Collected data:
####################
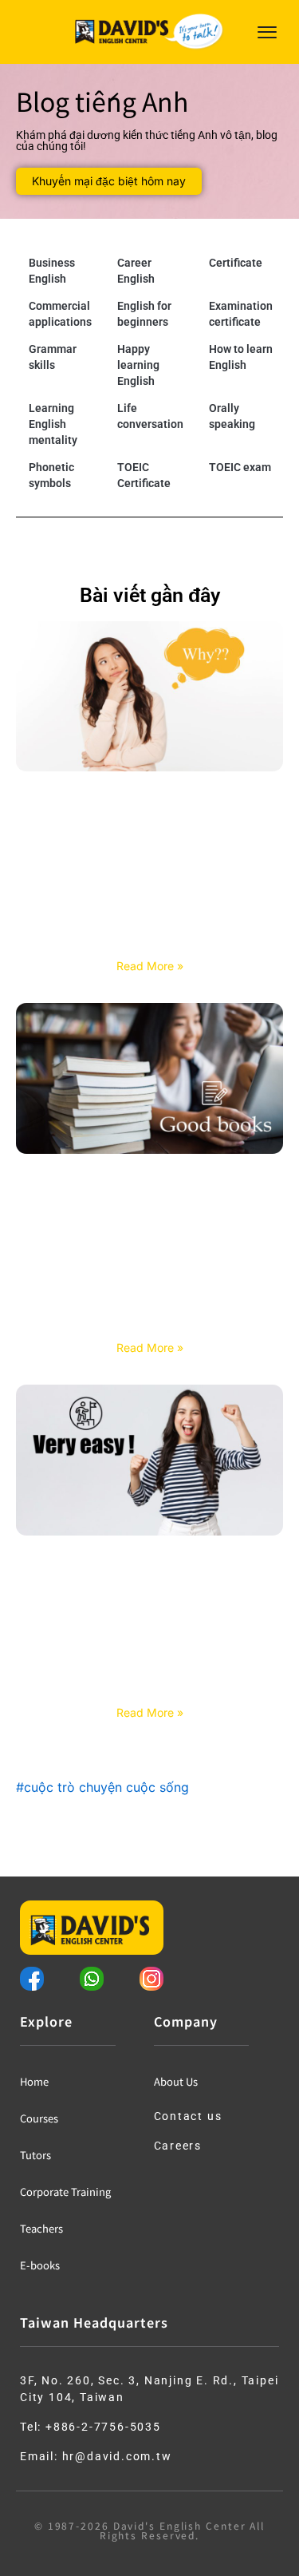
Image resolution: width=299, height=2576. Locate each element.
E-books (40, 2265)
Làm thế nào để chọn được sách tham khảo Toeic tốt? (149, 1320)
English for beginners (144, 313)
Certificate (235, 262)
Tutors (35, 2154)
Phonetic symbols (51, 475)
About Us (176, 2081)
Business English (52, 270)
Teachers (41, 2228)
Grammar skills (53, 357)
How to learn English (241, 357)
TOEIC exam (240, 467)
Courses (39, 2118)
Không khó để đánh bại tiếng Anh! (149, 1693)
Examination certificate (241, 313)
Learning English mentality (53, 424)
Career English (136, 270)
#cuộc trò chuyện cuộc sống (102, 1787)
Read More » (149, 966)
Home (34, 2081)
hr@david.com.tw (117, 2456)
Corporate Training (65, 2191)
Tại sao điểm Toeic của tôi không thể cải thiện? (150, 938)
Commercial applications (60, 313)
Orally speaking (232, 416)
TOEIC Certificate (144, 475)
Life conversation (150, 416)
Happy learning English (138, 365)
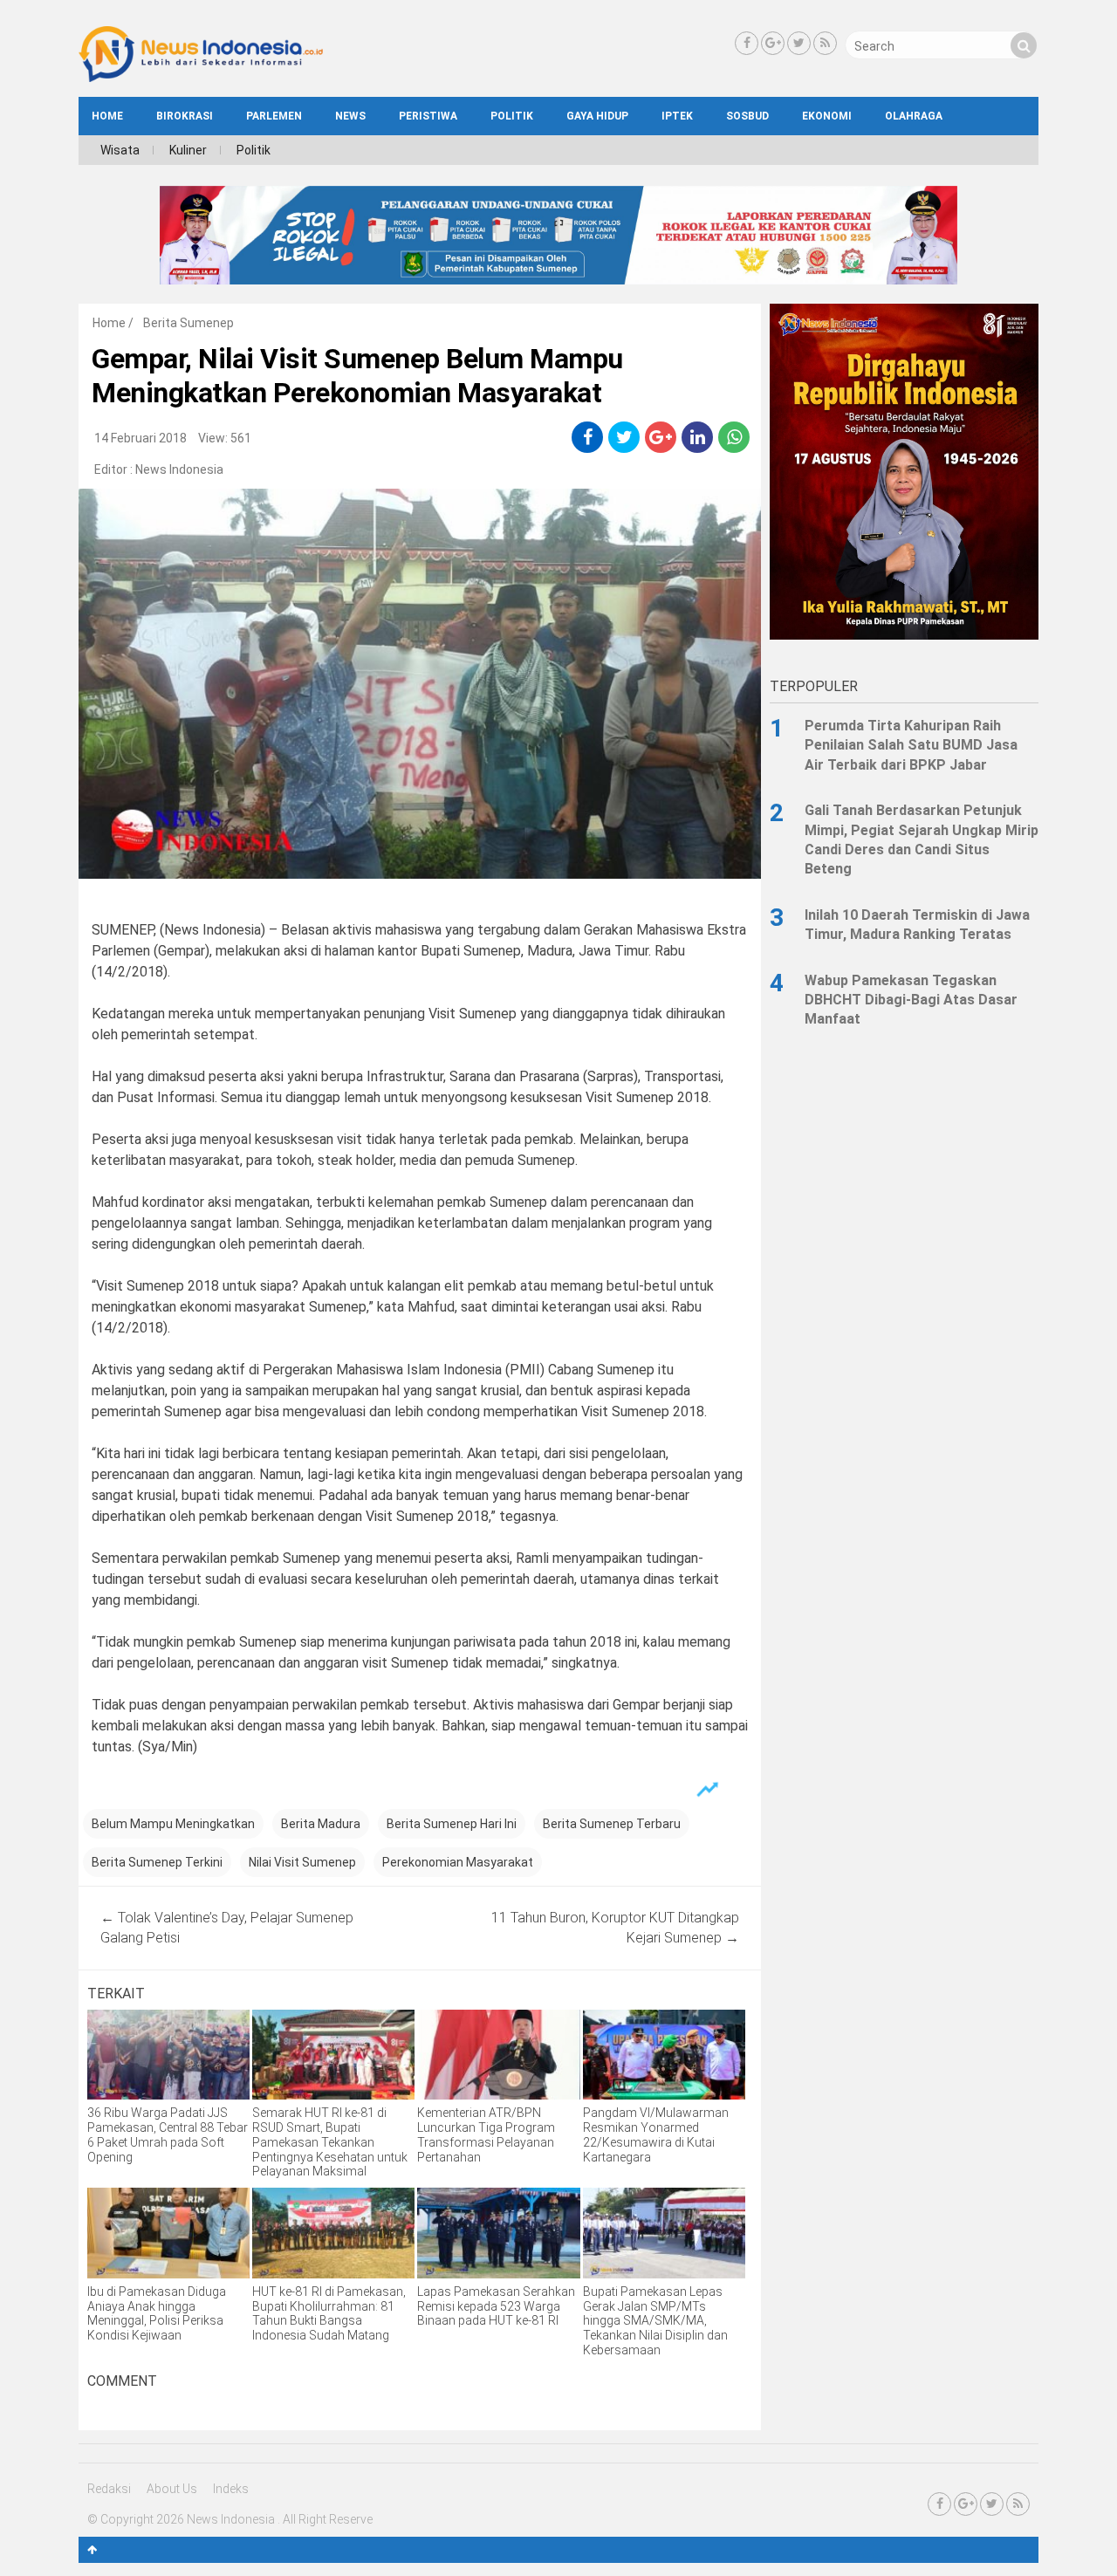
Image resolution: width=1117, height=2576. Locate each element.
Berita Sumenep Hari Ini (452, 1824)
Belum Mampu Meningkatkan (173, 1824)
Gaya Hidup (597, 116)
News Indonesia (179, 469)
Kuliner (188, 150)
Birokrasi (184, 116)
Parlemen (274, 116)
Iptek (677, 116)
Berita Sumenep (188, 323)
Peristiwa (428, 116)
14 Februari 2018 (140, 438)
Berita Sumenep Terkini (157, 1862)
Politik (511, 116)
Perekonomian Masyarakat (457, 1862)
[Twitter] (799, 43)
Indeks (231, 2489)
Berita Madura (320, 1824)
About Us (172, 2489)
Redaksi (109, 2489)
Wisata (120, 150)
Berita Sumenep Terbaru (612, 1824)
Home (109, 323)
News (350, 116)
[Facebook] (746, 43)
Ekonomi (827, 116)
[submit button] (1024, 45)
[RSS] (825, 43)
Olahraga (913, 116)
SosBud (747, 116)
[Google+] (773, 43)
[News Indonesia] (201, 78)
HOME (107, 116)
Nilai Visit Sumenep (302, 1862)
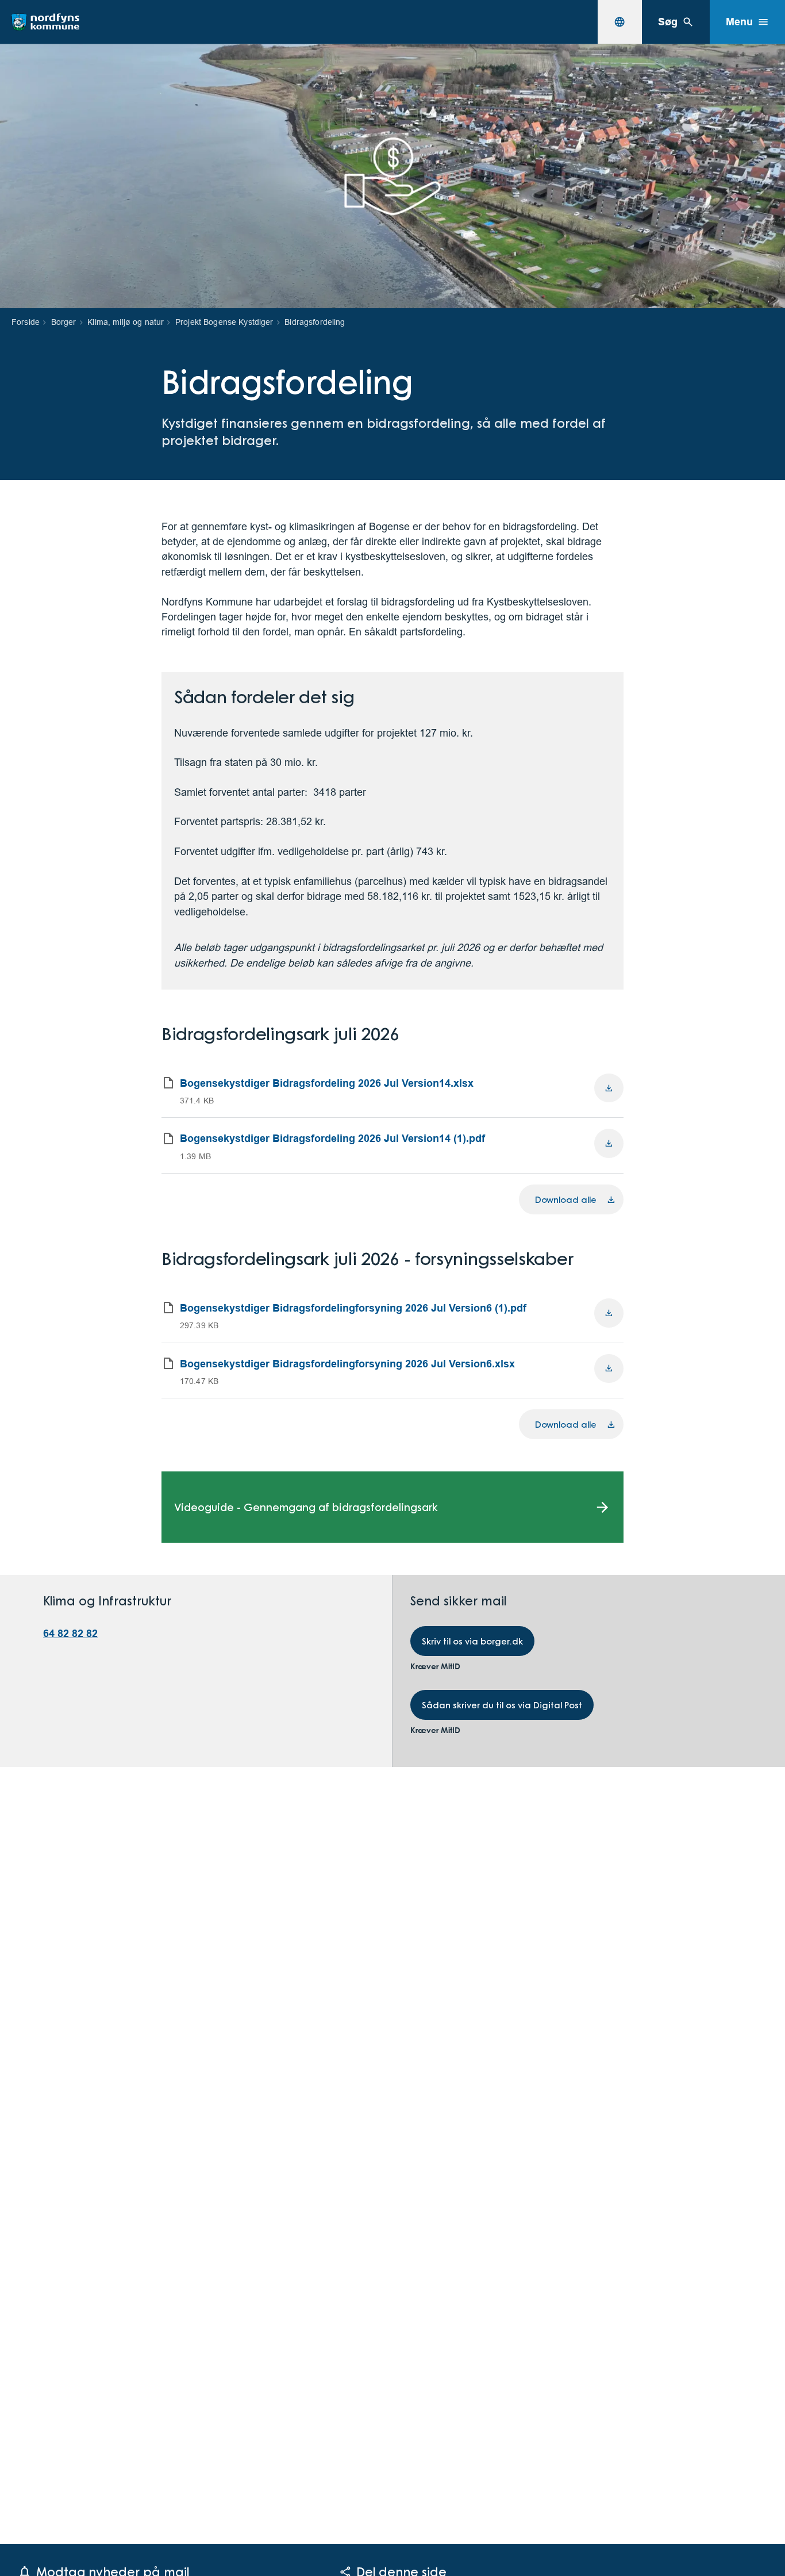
####################
● **WHAT IS REQUIRED**
Please leave out the pictures as you reproduce the lines exactly, from the first line of the entries through the line containing "Examination certificate (241, 313)".

● **RESULT**
Image resolution: width=299, height=2576. Locate each element.
E-books (40, 2265)
Làm thế nào để chọn được sách tham khảo Toeic tốt? (149, 1320)
English for beginners (144, 313)
Certificate (235, 262)
Tutors (35, 2154)
Phonetic symbols (51, 475)
About Us (176, 2081)
Business English (52, 270)
Teachers (41, 2228)
Grammar skills (53, 357)
How to learn English (241, 357)
TOEIC exam (240, 467)
Courses (39, 2118)
Không khó để đánh bại tiếng Anh! (149, 1693)
Examination certificate (241, 313)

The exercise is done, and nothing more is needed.